A abertura da programação científica do XIII Encontro Nacional das Procuradorias Fiscais (ENPF) contou com a palestra do economista Bernard Appy que trouxe os desafios da Reforma Tributária do Consumo para a Advocacia Pública. O especialista, que é ex-secretário extraordinário da Reforma Tributária do Ministério da Fazenda, abordou os fundamentos econômicos e institucionais do novo modelo e destacou os impactos para a atuação das procuradorias dos estados.
Durante a exposição, Appy ressaltou que a proposta de reforma tributária representa um processo de transformação estrutural discutido no país há décadas. Segundo ele, o debate sobre a adoção de um modelo que aproximasse o sistema brasileiro de um Imposto sobre Valor Agregado (IVA) atravessou diferentes governos sem que as iniciativas prosperassem.
De acordo com o economista, um dos fatores que historicamente dificultaram o avanço dessas propostas foi o impacto federativo da mudança, especialmente sobre a distribuição das receitas entre estados e municípios. Nesse contexto, ele explicou que o desenho atual da reforma buscou construir mecanismos capazes de reduzir resistências e viabilizar a transição para o novo sistema.
"A arrecadação centralizada permite essa transição extremamente longa na distribuição da receita para os estados e municípios e, portanto, é importante para mitigar muitas resistências que, no passado, inviabilizaram propostas de reforma tributária semelhantes."
O especialista também destacou que a reforma não possui apenas uma dimensão jurídica, mas envolve escolhas econômicas e operacionais relevantes, que impactarão diretamente a interpretação e a aplicação das novas normas pelos operadores do direito.

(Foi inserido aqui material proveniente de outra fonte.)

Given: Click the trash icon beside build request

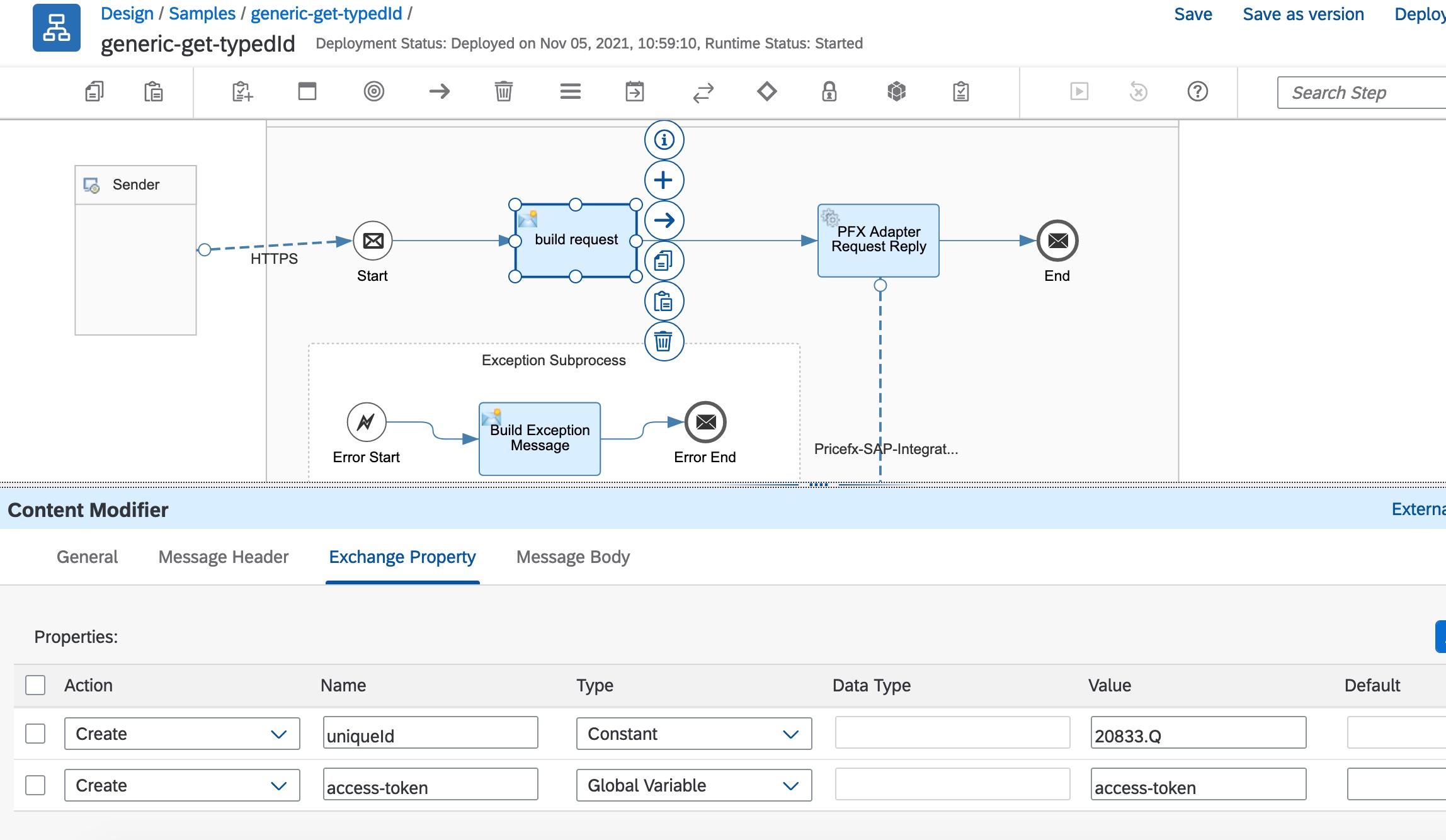Looking at the screenshot, I should click(664, 342).
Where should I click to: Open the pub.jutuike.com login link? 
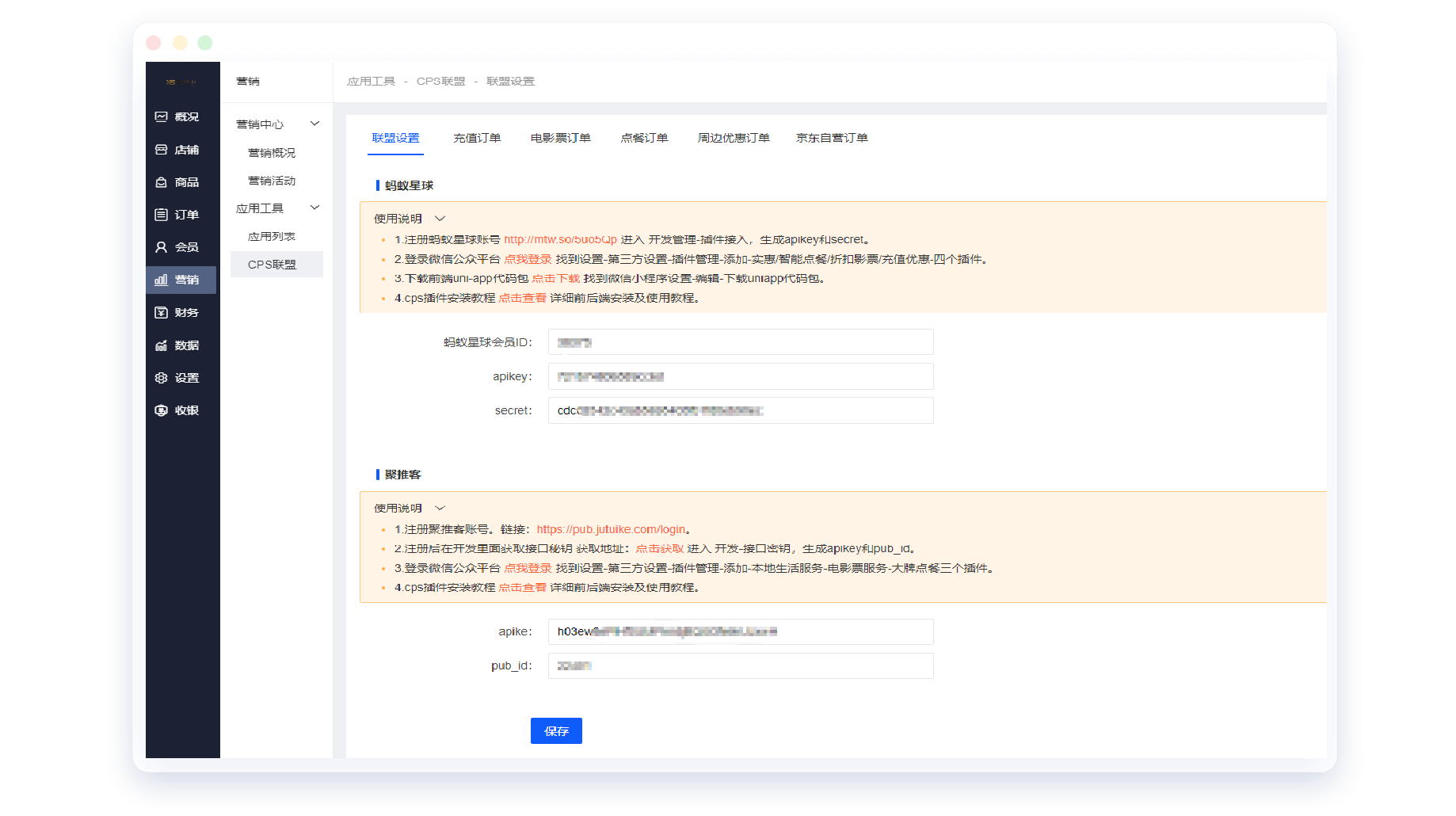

Entre os elementos estruturais do novo sistema, o economista mencionou mecanismos operacionais como o modelo de split payment e o crédito vinculado ao recolhimento, concebidos para reduzir fraudes e ampliar a segurança do sistema tributário. Ele ressaltou que o Brasil possui histórico significativo de irregularidades fiscais, especialmente relacionadas à emissão de notas fiscais frias.
Outro ponto destacado durante a palestra foi o impacto institucional da reforma na relação entre os entes federativos. A nova lógica de tributação no destino tende a alinhar os interesses da União, dos estados e dos municípios, abrindo espaço para uma atuação mais coordenada das procuradorias públicas.
"A reforma tributária está colocando o grande desafio da construção de um federalismo cooperativo em todas as suas esferas e certamente um federalismo cooperativo entre as procuradorias dos estados, dos municípios e da União é uma área fundamental"
Ele explicou que, no modelo anterior, a tributação concentrada na origem frequentemente gerava conflitos de interesse entre os estados. Com a mudança para o princípio do destino, a tendência é de convergência entre os entes federativos, o que pode fortalecer iniciativas conjuntas na aplicação do novo sistema.
"Em um mundo em que a tributação é na origem, muitas vezes o procurador de um estado vai ter uma posição diferente do procurador de outro estado, porque os interesses são diferentes. No modelo em que a tributação é no destino, os interesses de todos os estados, dos municípios e da União são convergentes, isto abre um espaço muito grande de um esforço de atuação conjunta das procuradorias de todas as esferas da federação".
O economista reforçou que compreender os fundamentos econômicos e institucionais da reforma será essencial para a atuação da advocacia pública no novo ambiente tributário. Para ele, a interpretação das novas normas exigirá dos procuradores uma visão que ultrapasse o aspecto estritamente jurídico e considere também os objetivos estruturais da mudança.